IvySys notes that reports of chemical weapons use around the world raises serious concerns about non-state actors’ access to weapons of mass terror (WMT) and reinforces fears of a possible terrorist attack with chemical, biological, radiological, or nuclear (CBRN) weapons in the West. Today’s terrorist networks move operatives, money and material across borders and through the crevices of the global economy, making tracking such adversaries a daunting challenge. In this new norm, the security of the United States will rely on novel, game-changing modeling techniques and solutions to curtail mass terror events.

“It would be difficult to overstate the lack of meaningful test data for evaluating tools that produce indications and warnings of adversarial efforts,” said Dr. James A. DeBardelaben, President and CEO of IvySys Technologies.
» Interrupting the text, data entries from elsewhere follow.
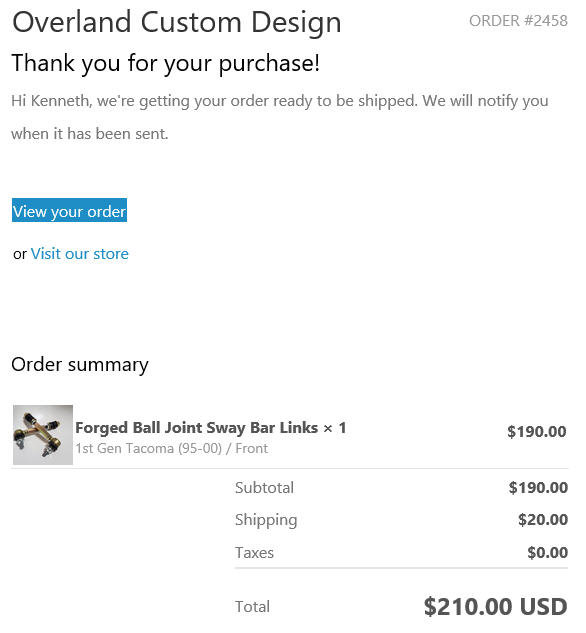Click the Subtotal label

pyautogui.click(x=264, y=488)
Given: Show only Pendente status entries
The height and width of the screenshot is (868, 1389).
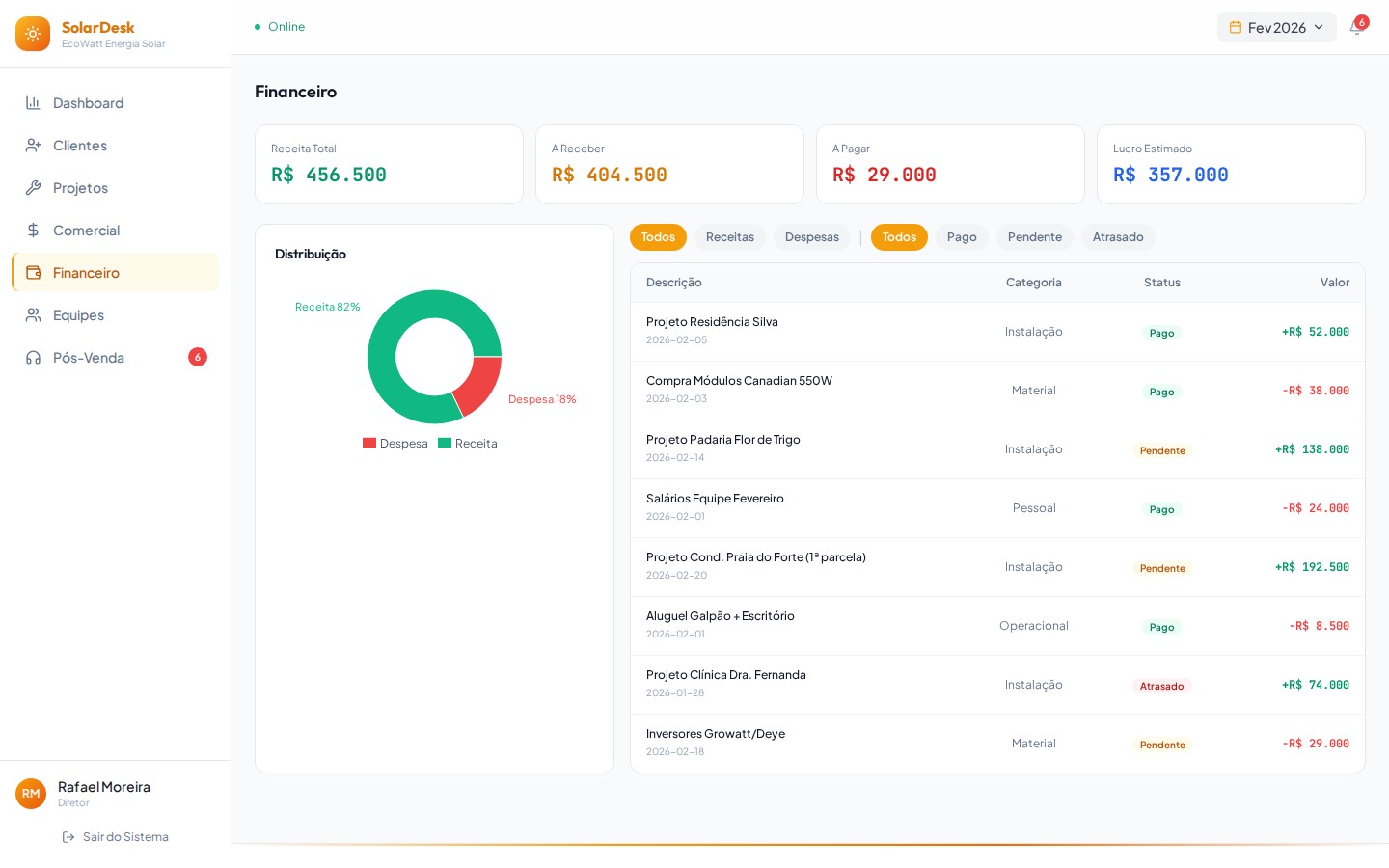Looking at the screenshot, I should coord(1034,237).
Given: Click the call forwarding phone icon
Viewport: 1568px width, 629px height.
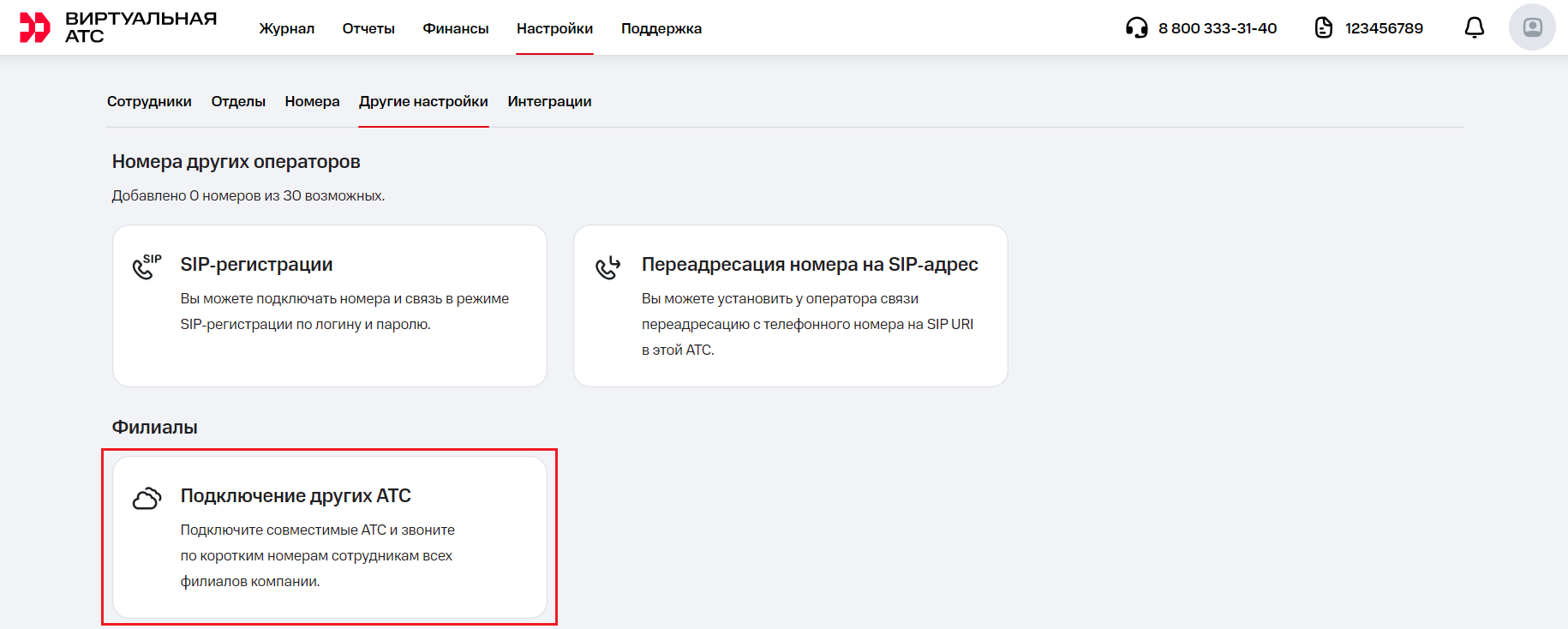Looking at the screenshot, I should (607, 267).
IvySys’ approach would model the activities required for a non-state actor to acquire and deploy WMT in different scenarios. It would embed real threat indicators with everyday synthetic background data, such as normal banking transactions, emails, and inventory transfers, to capture an adversary’s plans and methods. By the end of the program, IvySys plans to deliver synthetic transaction data generation software for WMT activity detection applications and realistic data sets composed of 10 billion entities and 1 trillion transactions, an unprecedented scale. The generation of large-scale synthetic data sets would protect privacy and classified information.

IvySys notes that as part of a recent DoD innovation program, the company developed a simulation environment for generating synthetic transaction graphs to test and validate models for information diffusion over social networks before applying them to real world data.